On January 9th, the official X (Twitter) account of the U.S. Securities and Exchange Commission (SEC) posted, asserting the approval of spot Bitcoin exchange-traded funds (ETFs). The tweet claimed this milestone marked the first-time approval of such ETFs by the regulatory body. However, confusion ensued when SEC Chair Gary Gensler promptly contradicted the post, clarifying that the commission had not endorsed the listing and trading of spot Bitcoin exchange-traded products.

Gary Gensler took to the X platform to announce that the SEC’s official X account, SEC Gov, had fallen victim to unauthorized access, leading to the dissemination of a false message. Gensler emphasized that the SEC had not approved any Bitcoin ETFs and disavowed the misleading information. The incident raised concerns and prompted an investigation into the security breach.

Bitcoin Market Reacts

Santiment, a blockchain data platform, reported that the false announcement by the SEC caused a significant sell-off in the Bitcoin market, resulting in over $300 million worth of Bitcoin being liquidated within 15 minutes of the initial post. Crypto investors were taken aback by the sudden market movement, reminiscent of a similar incident three months ago when a reputable publication made an inaccurate post about Blackrock’s ETF approval.
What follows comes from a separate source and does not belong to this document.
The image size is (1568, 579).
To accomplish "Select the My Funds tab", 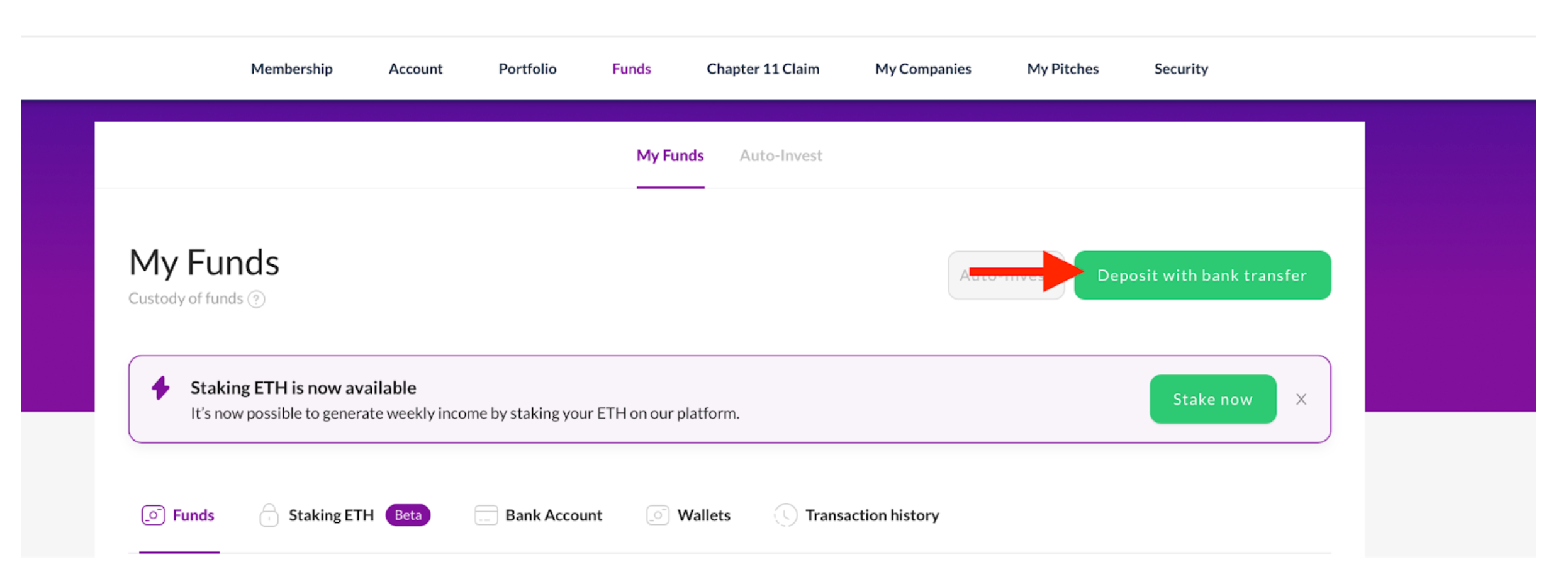I will pyautogui.click(x=669, y=155).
The SEC promptly responded to the situation, with an official spokesperson stating in an email that the unauthorized access to the X (Twitter) account had been terminated. The regulatory body is now collaborating with law enforcement agencies to conduct a thorough investigation into the breach and any potential misconduct associated with it.

Senators Bill Hagerty (R-Tenn.) and Cynthia Lummis (R-Wyo.) expressed their concerns on social media. Senator Hagerty demanded accountability, drawing parallels between the SEC and public companies, stating that Congress needs answers on the unprecedented market-moving mistake. Senator Lummis stressed the potential market manipulation caused by fraudulent announcements, urging transparency in understanding the details surrounding the SEC’s compromised social media account.

However, the cryptocurrency market remains on edge as the SEC works towards resolving the security breach and investigating the unauthorized access, with investors closely monitoring whether this incident will trigger a “sell the news” event or contribute to a renewed bullish sentiment in the crypto space.